Fair And Square - Company Business and Marketing
Industry Standard, The, Oct 2, 2000 by Jenny Oh
How e-commerce disputes are resolved electronically on SquareTrade.
Ever chicken out of buying something from an online auction because you didn't trust the seller? Or worry that you wouldn't get your money back if the purchase turned out to be a dud? San Francisco-based SquareTrade wants to help. The company has launched a Web-based dispute-resolution service for marketplaces such as eBay and HelloBrain.com.
Although escrow services are also a way to ensure a happy buyer, both the seller and buyer have to agree to use them. But sometimes satisfying the customer means more than just getting a refund, which is where dispute resolution comes in. As SquareTrade's co-founder and CEO Steve Abernethy explains, this process can give customers the necessary confidence to buy online.
Why do commerce sites need dispute resolution services?
Steve Abernathy: Marketplaces such as eBay transact huge volumes, but they can't take sides with either the seller or the buyer if someone is dissatisfied. We insert ourselves as the neutral mediator.
There may be a need for dispute resolution on unregulated auction sites, but what about on more regulated consumer marketplaces? Shouldn't customer service deal with the customer?
SA: Look at Toysrus.com and Macys.com -- both were fined for not fulfilling orders at peak times during Christmas of last year. A company makes a promise, doesn't deliver and there is no mode of accessible recourse. Is a customer going to take a business to court if she buys a $100 toy and doesn't get it on time? No. This time the Federal Trade Commission fined companies after receiving a lot of complaints.

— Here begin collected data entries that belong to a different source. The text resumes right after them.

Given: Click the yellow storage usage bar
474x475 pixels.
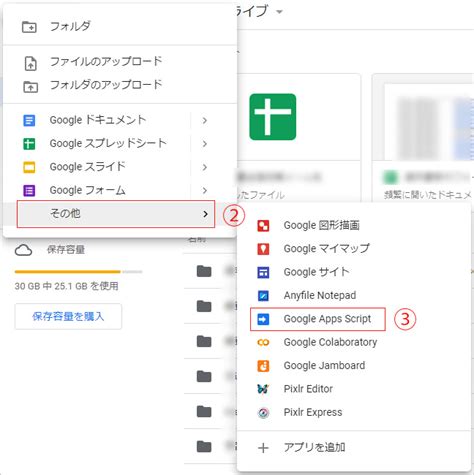Looking at the screenshot, I should tap(67, 272).
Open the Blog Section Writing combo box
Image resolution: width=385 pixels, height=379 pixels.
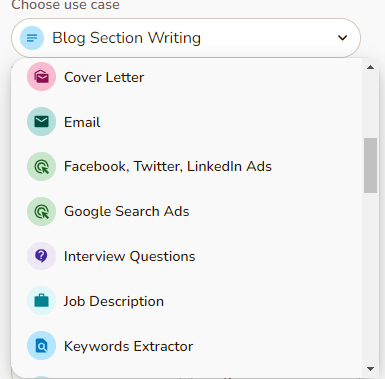[186, 38]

And most businesses don't have 24-hour customer-service options. Small and medium-size Web businesses that do not have Amazon.com-level customer service in place need an alternative. That's where SquareTrade fits in.

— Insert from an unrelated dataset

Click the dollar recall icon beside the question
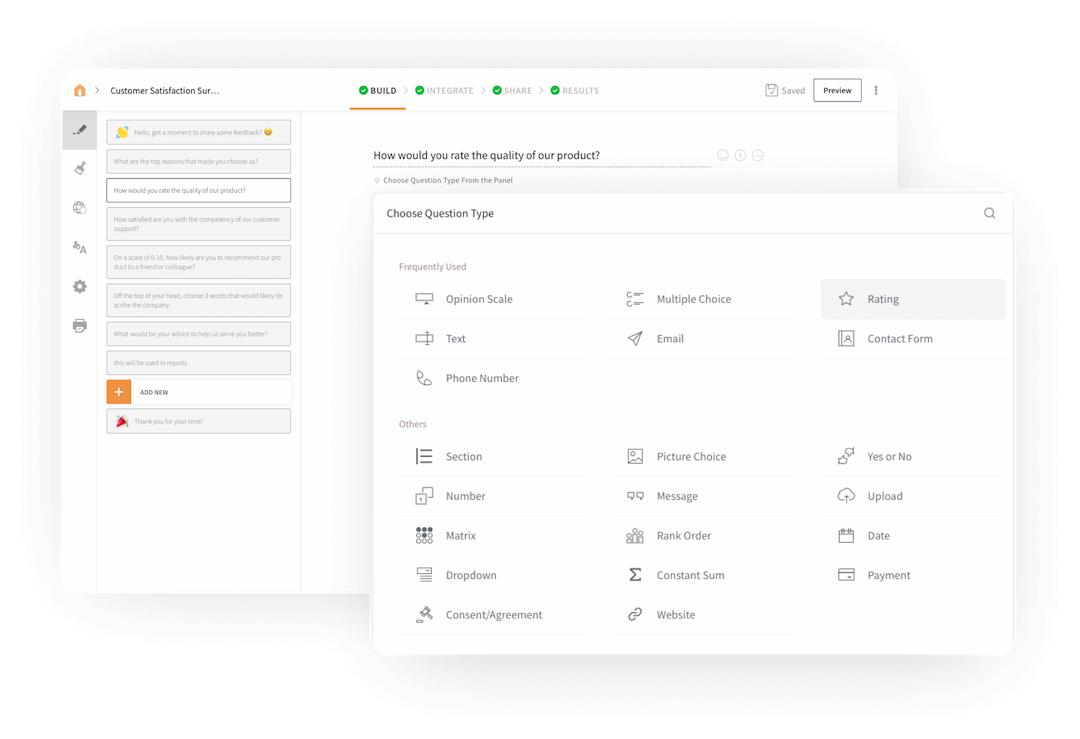This screenshot has width=1080, height=739. 740,155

Explain how the dispute-resolution process works.
SA: A buyer goes to the SquareTrade Web site to file an online claim form, which is sorted into a common dispute category in a given marketplace; for instance, the item was never received or it was delivered late or damaged. Once that form is filled out, we respond with common solutions to those types of disputes. An e-mail message is sent to the other party, along with a URL and password that gives the two parties access to a Web-based platform that stores their written exchanges.

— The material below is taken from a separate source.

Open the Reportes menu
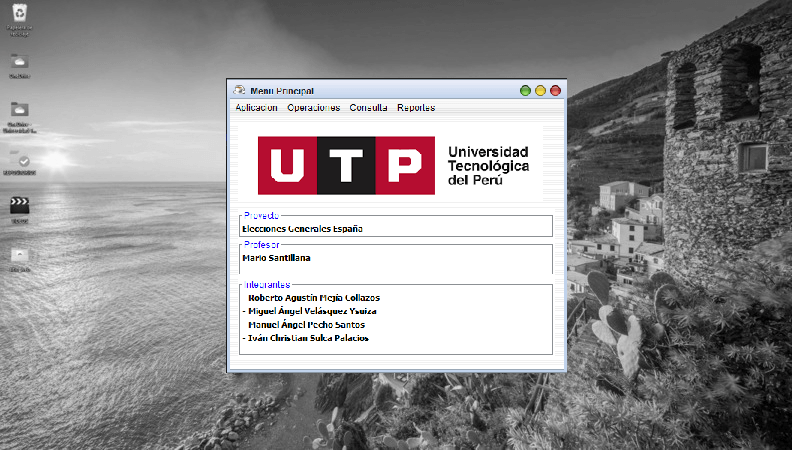The width and height of the screenshot is (792, 450). coord(416,108)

What we've learned in our pilot with eBay is how to recognize and list common types of disputes that occur, alongside their outcomes. We're essentially building case law for online commerce. We're also taking suggestions from our offline mediators and adding that to the list of solutions to different kinds of problems.
So what happens when the buyer and seller can't come to an agreement?
SA: If the parties can't resolve it between themselves, they can request a human mediator. We have a network of 250 mediators around the world. If the two sides haven't reached an electronic agreement by a certain time, we alert them via e-mail to use one of our mediators. The mediators are trained, real-world [professionals] who go through an online training program. On our password-protected site, the mediator relays messages between the two parties.
As more online transactions are paid by credit card, couldn't the dispute easily be resolved by stopping payment on an unsatisfactory purchase?
SA: For the clear case of all or nothing, credit cards do offer a good way of resolving a dispute. But in our six-month pilot with eBay, only 30 percent of the disputes were about returning the item to get a full refund. The other 70 percent of the disputes were about preserving the seller's good reputation with its buyers (on eBay, for example) and were resolved with an alternative such as partial repayment or sharing repair costs.